2. What Is ChatGPT in Simple Terms?

ChatGPT is a chat-like program or application that can understand and generate human-like text based on the input it receives. It originates from GPT (generative pre-trained transformer) architecture, which is a neural network with an attention mechanism. It’s a chatbot with the ability to interact with users, responding to a variety of questions and offering information across various domains.

ChatGPT can understand more than 95 natural languages. In addition to that, it has a basic understanding of programming code, enabling it to comprehend and generate code for certain tasks. The current free version of ChatGPT works only with text, whereas the paid version GPT-4 can accept a prompt with text and image. It means that GPT-4 possesses the capability to understand and interpret information from images as well.

3. Why Does ChatGPT Not Give the Answer All at Once?

To understand this question, we need to get familiar with how ChatGPT works. We have a separate article about that, and here, we’ll cover only parts that are useful for answering our question.

First of all, since ChatGPT has a neural network in the background, it works with numerical vectors and matrices. It means that the input text prompt is converted first into tokens and then into a numerical matrix, the computation of the neural network is performed, and the output of the neural network is converted back into text. The answer to our question lies in the nature of the GPT architecture itself and the way it generates the output.

3.1. How Does ChatGPT Generate an Answer?

The last layer in the GPT neural network has a softmax function. The softmax function produces a probability distribution for the next token, and based on this distribution, the next token is selected.

It means that after all the computations, ChatGPT outputs a single token.

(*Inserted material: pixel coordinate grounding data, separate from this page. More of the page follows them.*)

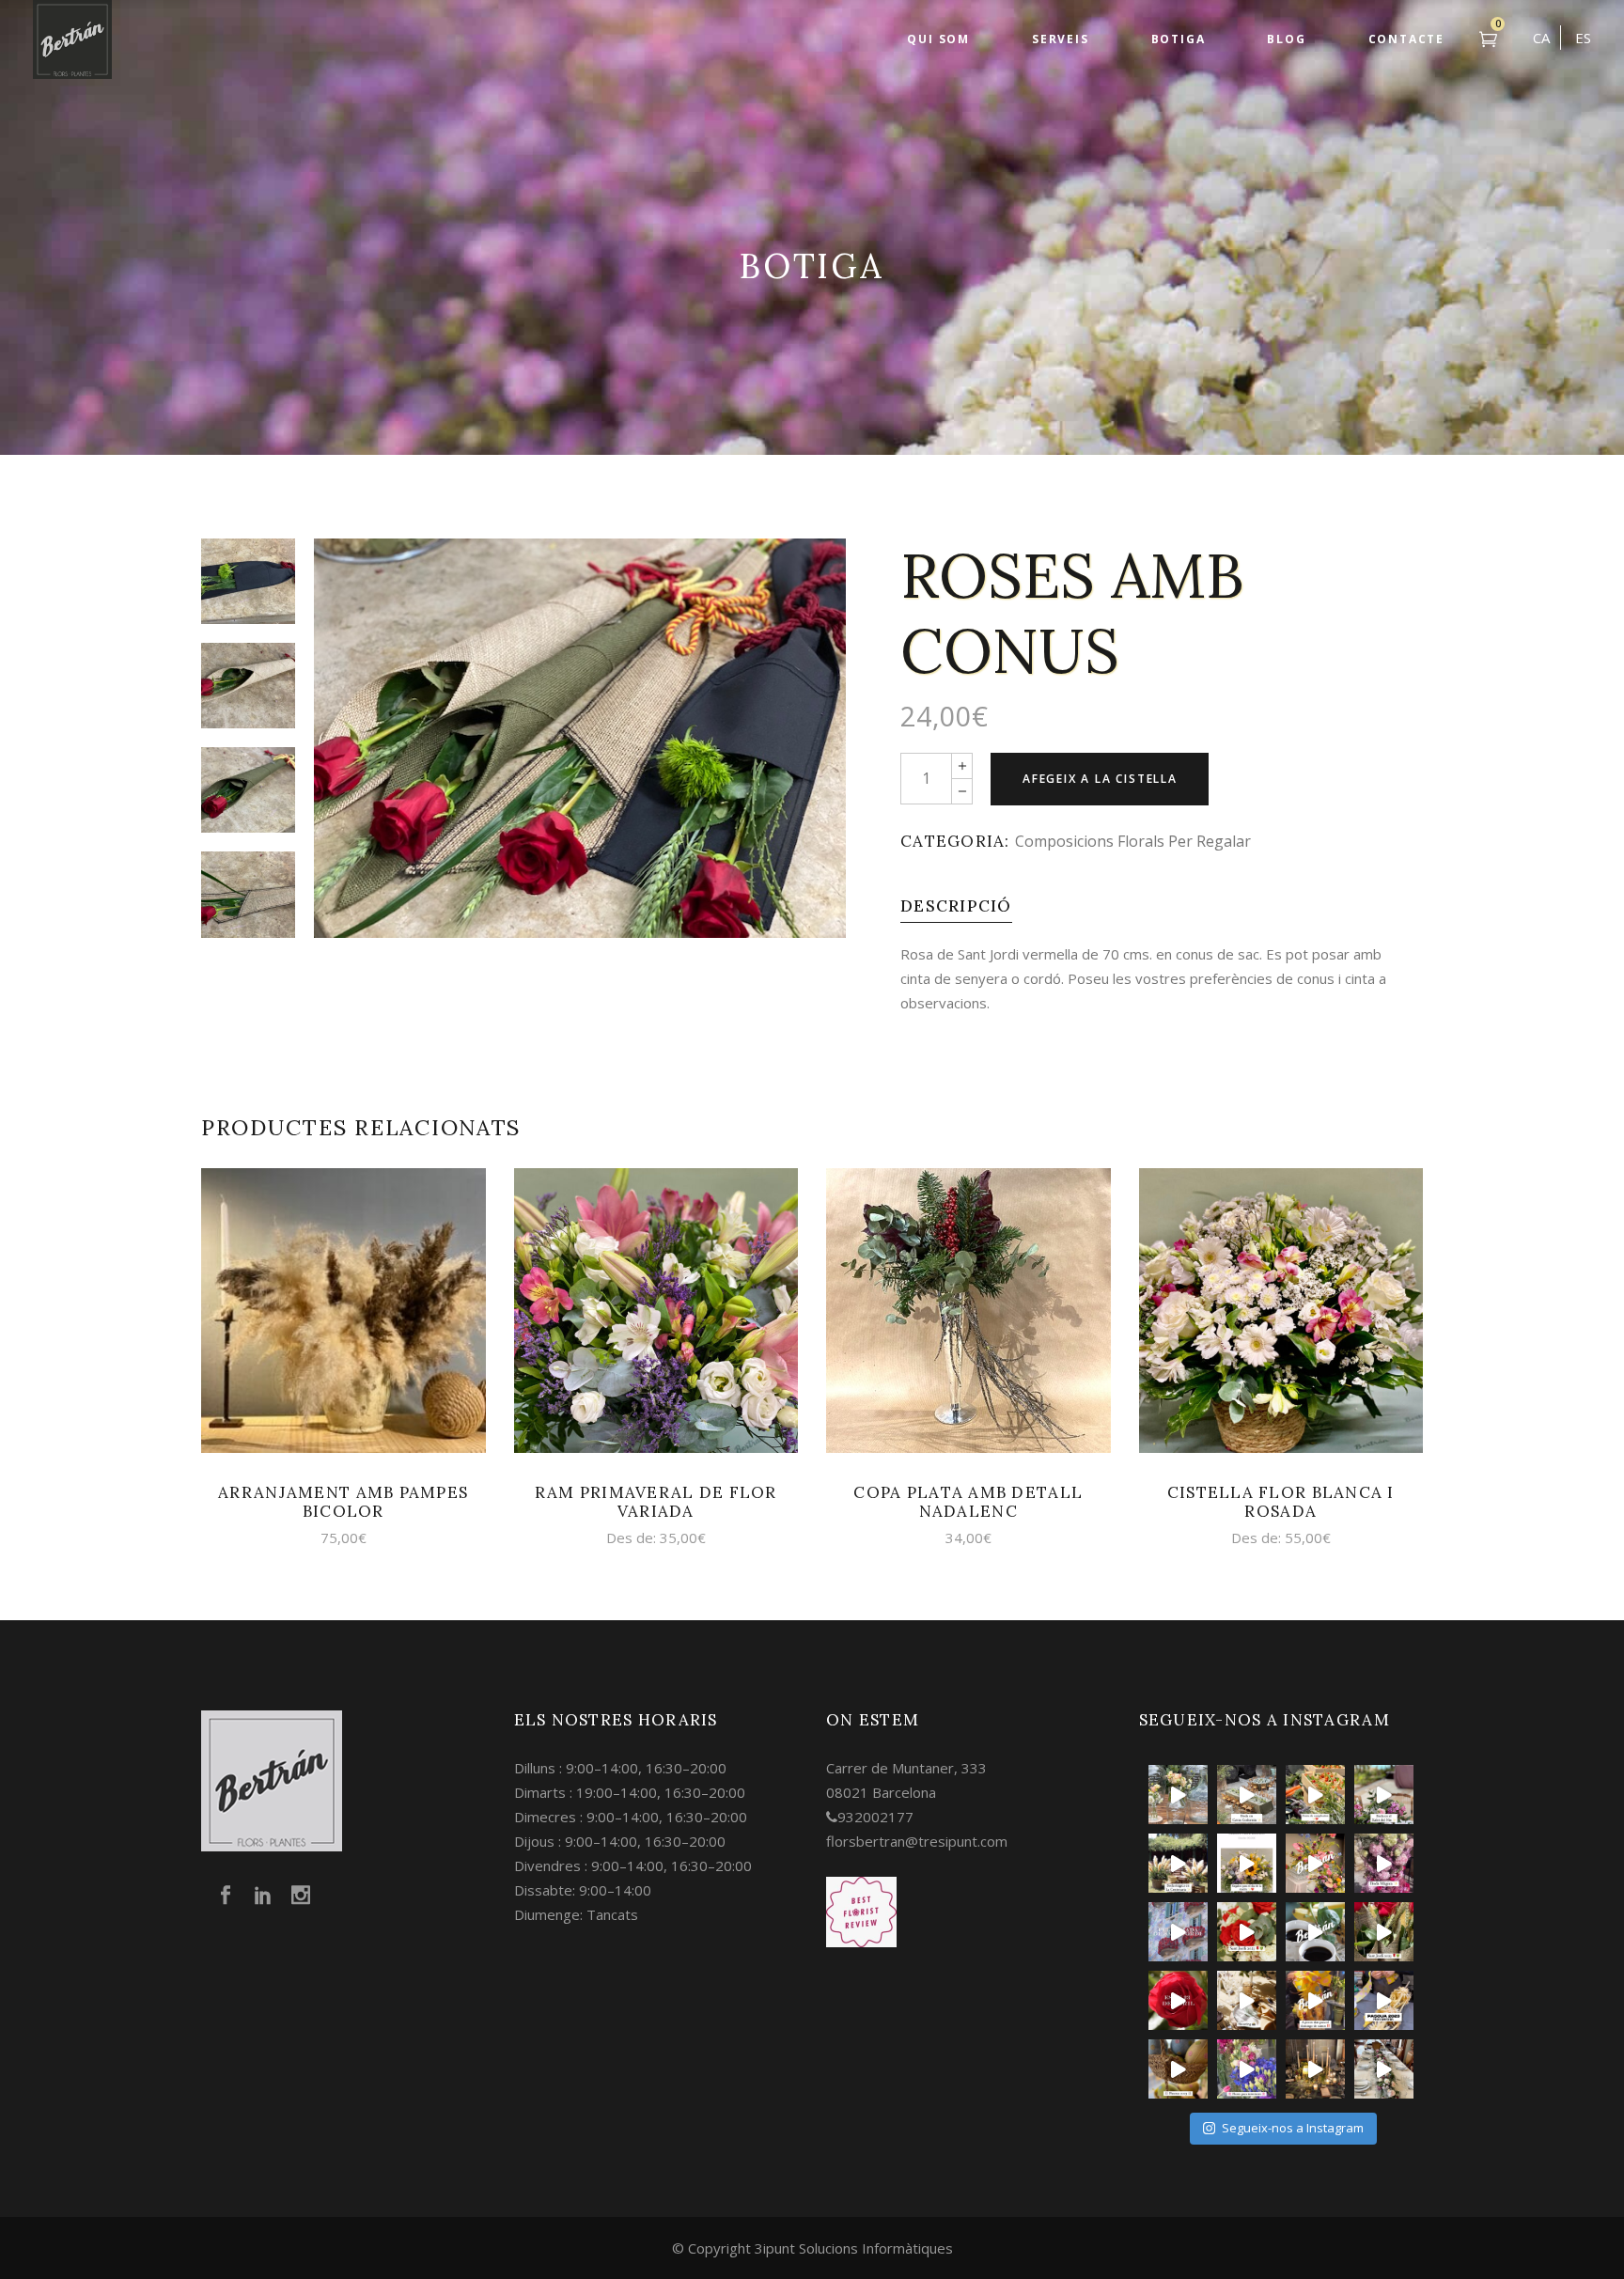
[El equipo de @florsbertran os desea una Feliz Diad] (1178, 1931)
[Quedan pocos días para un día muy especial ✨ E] (1246, 1863)
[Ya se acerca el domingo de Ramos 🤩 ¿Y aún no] (1383, 2000)
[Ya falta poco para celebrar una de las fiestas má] (1178, 2000)
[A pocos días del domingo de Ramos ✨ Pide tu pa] (1315, 2000)
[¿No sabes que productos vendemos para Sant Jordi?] (1246, 1931)
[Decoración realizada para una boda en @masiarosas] (1178, 1794)
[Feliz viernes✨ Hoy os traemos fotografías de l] (1246, 1794)
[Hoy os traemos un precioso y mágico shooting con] (1246, 2000)
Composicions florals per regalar (1133, 841)
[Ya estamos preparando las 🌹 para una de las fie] (1383, 1931)
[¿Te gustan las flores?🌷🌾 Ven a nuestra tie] (1246, 2069)
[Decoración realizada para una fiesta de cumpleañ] (1315, 1794)
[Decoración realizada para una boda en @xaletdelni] (1383, 1794)
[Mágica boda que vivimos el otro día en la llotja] (1315, 2069)
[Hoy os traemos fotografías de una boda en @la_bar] (1383, 1863)
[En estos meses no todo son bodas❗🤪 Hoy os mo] (1315, 1863)
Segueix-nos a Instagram (1293, 2127)
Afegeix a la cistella (1100, 779)
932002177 (875, 1816)
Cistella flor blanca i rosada (1281, 1502)
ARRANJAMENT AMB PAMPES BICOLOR (343, 1502)
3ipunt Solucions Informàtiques (854, 2248)
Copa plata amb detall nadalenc (968, 1502)
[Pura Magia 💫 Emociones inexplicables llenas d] (1178, 1863)
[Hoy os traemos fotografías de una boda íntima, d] (1383, 2069)
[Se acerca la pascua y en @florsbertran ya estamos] (1178, 2069)
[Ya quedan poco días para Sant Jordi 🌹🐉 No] (1315, 1931)
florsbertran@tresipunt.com (916, 1841)
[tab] (956, 906)
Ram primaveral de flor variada (656, 1502)
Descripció (956, 906)
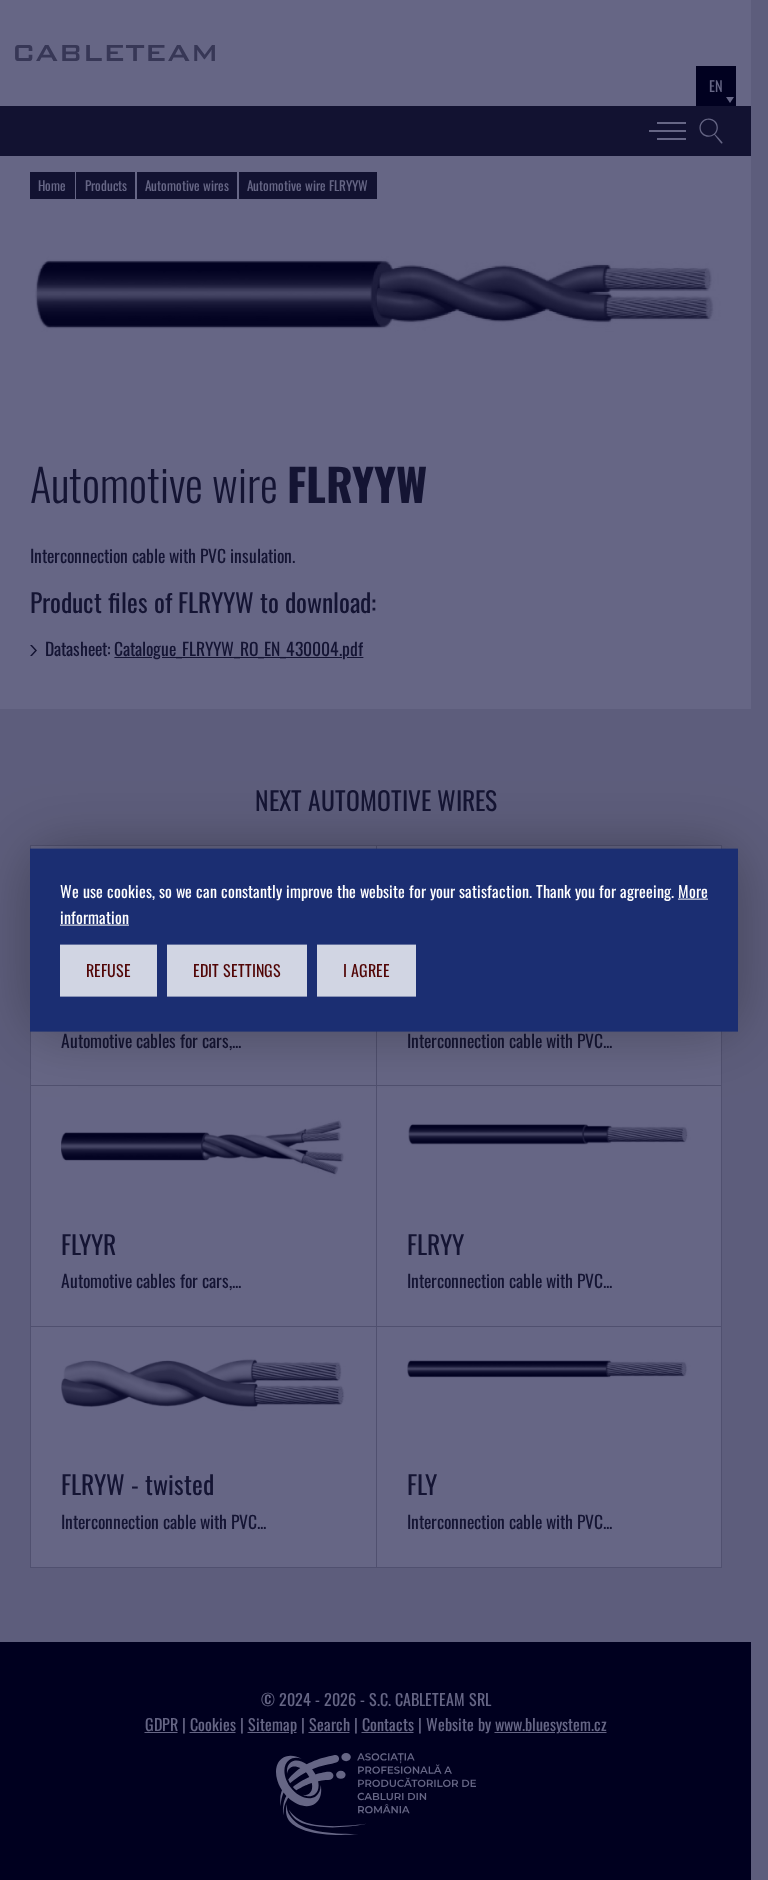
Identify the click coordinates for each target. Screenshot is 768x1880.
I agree (366, 970)
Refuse (108, 970)
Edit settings (237, 970)
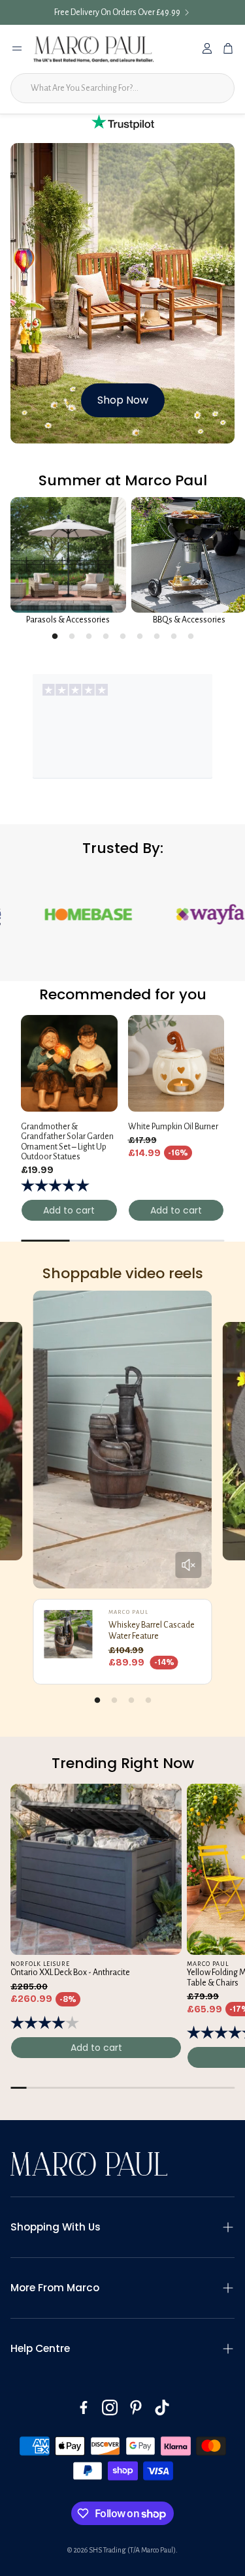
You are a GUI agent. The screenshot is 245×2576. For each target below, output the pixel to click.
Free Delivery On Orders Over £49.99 (117, 12)
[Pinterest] (136, 2407)
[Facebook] (83, 2407)
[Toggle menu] (17, 48)
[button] (122, 2227)
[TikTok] (162, 2407)
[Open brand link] (153, 914)
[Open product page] (68, 555)
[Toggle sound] (188, 1565)
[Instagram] (110, 2407)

The sampling of this token is performed from the probability distribution generated by the softmax function.

A single token represents a word, subword, punctuation mark, or character. And ChatGPT response, in most cases, will be constructed of multiple such tokens. It means that in addition to its probabilistic nature, ChatGPT is also an autoregressive system. It will generate an answer word by word based on the input prompt together with all generated tokens:

ChatGPT token

Basically, after the first iteration, the output token is incorporated back into the input prompt, and this cycle continues until the output token is equal to the end token.

3.2. How Much Processing Power ChatGPT Needs?

In addition to the autoregressive nature, ChatGPT is a large language model (LLM) that has around 175 billion parameters. And it requires a lot of power to run.

According to Professor Tom Goldstein, we need at least five A100 GPUs with 80GB VRAM each to load the ChatGPT model and text. We know that a 3-billion LLM needs around 6ms to generate a single token using an A100 GPU. If we scale that up to the size of ChatGPT, it will take around 350ms for a single token on an A100 GPU.

A likely choice for ChatGPT on Azure cloud would be an 8-GPU server. Now, if we assume that using this server would be 8 times faster than a single GPU, we get around 44ms per single token. Roughly 23 tokens or 17 words in one second.

Besides everything, we don’t consider many factors such as the total number of requests (probably a few million daily), how everything is distributed and optimized during high and low volume, utilization, availability and stability of resources, and similar.

It’s likely that ChatGPT operates on a limited number of servers. When there’s a high demand, servers are overloaded, so an additional delay is added.

4. Conclusion

In this article, we’ve explained why does ChatGPT not answer all at once. In one sentence, ChatGPT generates the answer token by token, and this process demands significant computational power and a certain time to complete.